In the present study, the effect of our plant samples on the production of IL-6 in RAW264.7, a murine cell line widely used for the in vitro production of IL-6, was also investigated. This cytokine is a known downstream target of IL-1β and is consistently increased in serum from patients with NLRP3 inflammasome-mediated conditions. In fact, IL-1β has been reported to be one of the most potent activators of IL-6 production, both in vitro and in vivo, suggesting that IL-6 could be a therapeutic target in the treatment of IL-1β-mediated inflammation [42]. In addition, abnormal expression of IL-6 has been associated with the pathogenesis of a variety of human diseases, including asthma, cancers and autoimmune diseases such as rheumatoid arthrosis, and recently with COVID-19 [43,44]. In asthma, it has been reported that IL-6 is linked with mixed eosinophilic–neutrophilic bronchitis during exacerbations of the disease and worse pulmonary function in humans [44]. Moreover, cytokine-targeting therapies are gaining an increasing popularity in the treatment of inflammatory diseases including asthma and other respiratory diseases. With the Covid-19 outbreak pandemic, it has been reported that dexamethasone and monoclonal antibody drugs targeting IL-6 (tocilizumab) reduced the mortality rate [19,45,46]. In the light of the above-mentioned role of IL-6 in different pathologies, we investigated the effect of the H. noldeae constituents of interest on its production in RAW264.7 cell line. As shown in Figure 4, results obtained indicate that fractions and partially purified ER2.4 and ER2.7 compounds from the plant exhibited similar trends as on IL-1β production (Figure 3A). These findings allowed to argue that this medicinal plant is an important drug target for ‘cytokine storm’- related diseases such as the neutrophilic asthma and the COVID-19 pandemic.

4. Materials and Methods

4.1. Collection of Plant Materials

Aerial parts of Hibiscus noldeae were collected from the arboretum of Ruhande, in Huye district, Southern province in Rwanda. The plant species was identified with reference to herbarium specimens and various literature resources by Nshutiyayesu Samuel (from the University of Rwanda, Huye, Rwanda) and the authentication and ID verification by Dr. Olivier Lachenaud (from the Botanic Garden Meise/Meise, Belgium) as previously reported [21].
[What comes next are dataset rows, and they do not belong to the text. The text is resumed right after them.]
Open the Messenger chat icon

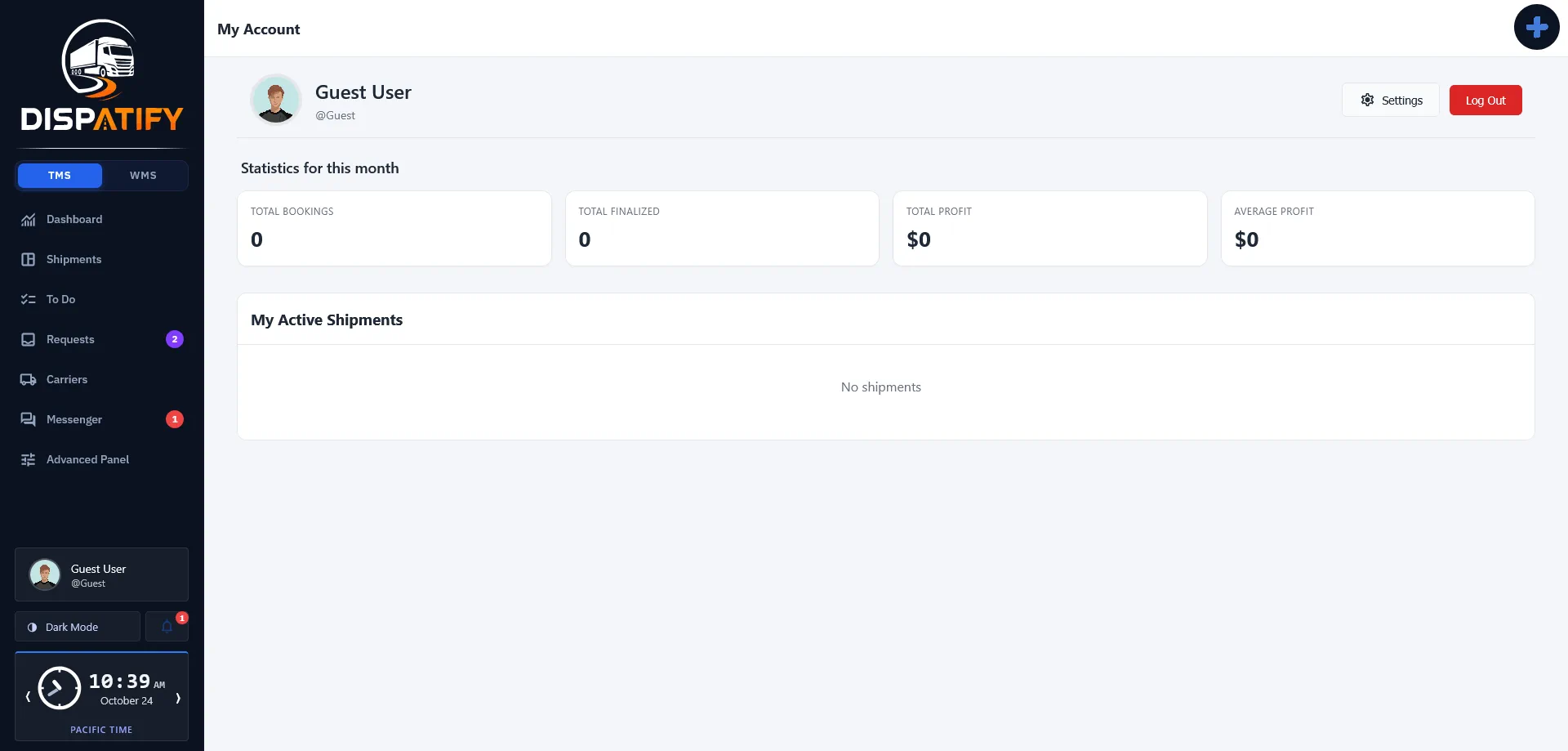(x=29, y=419)
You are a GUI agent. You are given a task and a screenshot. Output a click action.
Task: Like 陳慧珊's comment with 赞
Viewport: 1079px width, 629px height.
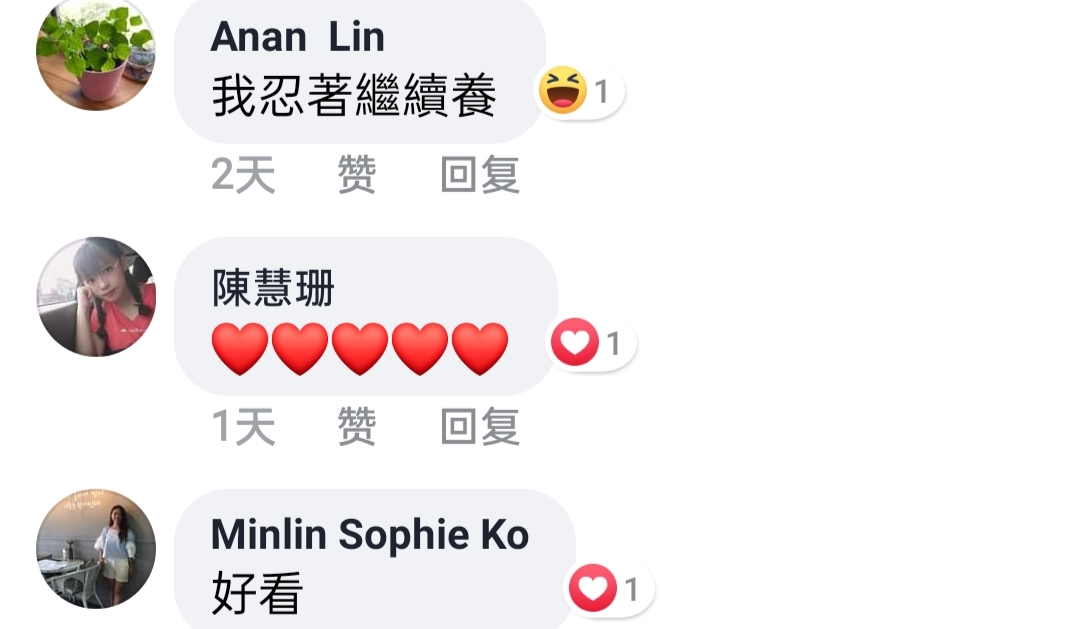click(x=356, y=427)
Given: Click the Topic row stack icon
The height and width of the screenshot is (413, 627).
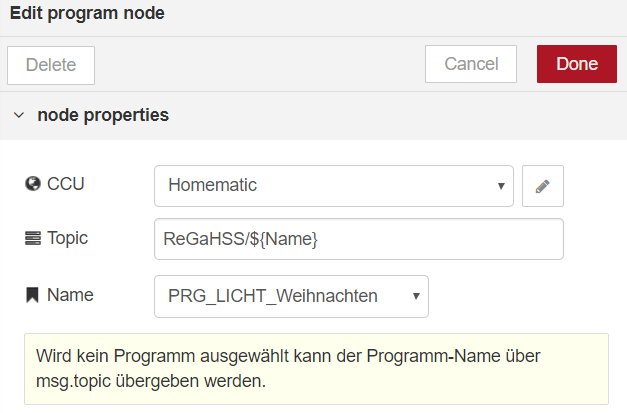Looking at the screenshot, I should (32, 238).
4.2. Isolation and Structure Elucidation of Major Compounds

4.2.1. Crude Extract Preparation and Fractionation

The aerial parts of H. noldeae were cleaned of dust and debris and washed gently with tap water, and air-dried under shade. The plant material was then pulverized with a grinder. A total amount of 500 g of the powder was extracted with the mixture of methanol: dichloromethane (3:1) as previously described [21]. The dried crude extract (55 g) was triturated in distilled water and then subjected to a liquid-liquid partitioning process using n-hexane and ethyl acetate successively. In each case, the mixture to be partitioned was vigorously shaken for 10 min, rested for 20 min, and then separated in a separatory funnel. Each partition was conducted three times and the same fractions were combined and dried-up using rotary evaporator. At the end, the non-soluble part was dissolved in methanol to make the methanol fraction.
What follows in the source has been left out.